───── RECORDED DATA
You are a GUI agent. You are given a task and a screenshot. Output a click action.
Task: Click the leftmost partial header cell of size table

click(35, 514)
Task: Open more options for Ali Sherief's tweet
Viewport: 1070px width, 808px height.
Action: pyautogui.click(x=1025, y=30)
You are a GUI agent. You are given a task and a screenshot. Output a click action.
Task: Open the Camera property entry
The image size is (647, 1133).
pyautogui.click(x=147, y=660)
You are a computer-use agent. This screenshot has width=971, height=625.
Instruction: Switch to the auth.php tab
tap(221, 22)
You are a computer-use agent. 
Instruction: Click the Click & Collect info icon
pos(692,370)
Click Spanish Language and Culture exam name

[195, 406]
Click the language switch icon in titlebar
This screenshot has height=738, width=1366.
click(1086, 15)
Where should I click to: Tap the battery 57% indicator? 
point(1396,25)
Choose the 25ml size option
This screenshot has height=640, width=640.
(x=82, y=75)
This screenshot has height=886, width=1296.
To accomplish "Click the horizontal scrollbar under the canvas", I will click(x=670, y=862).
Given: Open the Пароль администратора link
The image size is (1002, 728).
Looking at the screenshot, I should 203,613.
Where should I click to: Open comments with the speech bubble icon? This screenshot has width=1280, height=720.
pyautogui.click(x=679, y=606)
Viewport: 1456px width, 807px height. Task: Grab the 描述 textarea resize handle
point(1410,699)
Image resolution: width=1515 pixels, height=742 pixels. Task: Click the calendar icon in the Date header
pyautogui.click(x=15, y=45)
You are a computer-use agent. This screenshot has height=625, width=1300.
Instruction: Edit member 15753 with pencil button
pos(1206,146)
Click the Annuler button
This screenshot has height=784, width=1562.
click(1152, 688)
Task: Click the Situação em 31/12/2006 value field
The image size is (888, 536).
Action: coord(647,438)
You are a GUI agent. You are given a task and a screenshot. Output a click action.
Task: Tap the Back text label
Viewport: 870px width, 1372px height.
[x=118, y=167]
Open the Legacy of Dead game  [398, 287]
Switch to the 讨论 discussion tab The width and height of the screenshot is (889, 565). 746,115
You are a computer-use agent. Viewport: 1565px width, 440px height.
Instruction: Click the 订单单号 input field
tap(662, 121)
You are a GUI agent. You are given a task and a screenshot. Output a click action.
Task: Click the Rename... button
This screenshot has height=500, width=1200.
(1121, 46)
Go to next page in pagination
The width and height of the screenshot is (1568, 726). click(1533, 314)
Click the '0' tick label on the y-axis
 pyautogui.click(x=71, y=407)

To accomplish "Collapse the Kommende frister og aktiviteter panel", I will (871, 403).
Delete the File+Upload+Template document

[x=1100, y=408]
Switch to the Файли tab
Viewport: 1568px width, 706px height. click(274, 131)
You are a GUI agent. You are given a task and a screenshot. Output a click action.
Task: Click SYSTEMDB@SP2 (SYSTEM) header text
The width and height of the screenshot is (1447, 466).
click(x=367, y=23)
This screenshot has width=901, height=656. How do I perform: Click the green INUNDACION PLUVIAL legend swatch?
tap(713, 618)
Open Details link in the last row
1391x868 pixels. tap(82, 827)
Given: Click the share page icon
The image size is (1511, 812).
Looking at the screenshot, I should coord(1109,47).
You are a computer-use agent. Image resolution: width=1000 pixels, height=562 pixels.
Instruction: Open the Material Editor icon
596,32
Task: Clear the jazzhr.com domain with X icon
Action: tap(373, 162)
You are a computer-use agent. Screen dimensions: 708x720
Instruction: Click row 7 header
──────────
• ASSIGNED TASK
Reproduce only those lines of the entries above that run from the line with "This screenshot has height=500, width=1200." to the final line.

• EXERCISE RESULT
This screenshot has height=500, width=1200.
(1121, 46)
Go to next page in pagination
The width and height of the screenshot is (1568, 726). click(1533, 314)
Click the '0' tick label on the y-axis
 pyautogui.click(x=71, y=407)

To accomplish "Collapse the Kommende frister og aktiviteter panel", I will (871, 403).
Delete the File+Upload+Template document

[x=1100, y=408]
Switch to the Файли tab
Viewport: 1568px width, 706px height. click(274, 131)
You are a GUI agent. You are given a task and a screenshot. Output a click action.
Task: Click SYSTEMDB@SP2 (SYSTEM) header text
The width and height of the screenshot is (1447, 466).
click(x=367, y=23)
This screenshot has width=901, height=656. How do I perform: Click the green INUNDACION PLUVIAL legend swatch?
tap(713, 618)
Open Details link in the last row
1391x868 pixels. tap(82, 827)
Given: Click the share page icon
The image size is (1511, 812).
Looking at the screenshot, I should coord(1109,47).
You are a computer-use agent. Image resolution: width=1000 pixels, height=562 pixels.
Instruction: Open the Material Editor icon
596,32
Task: Clear the jazzhr.com domain with X icon
Action: tap(373, 162)
You are a computer-use agent. Screen dimensions: 708x720
Instruction: Click row 7 header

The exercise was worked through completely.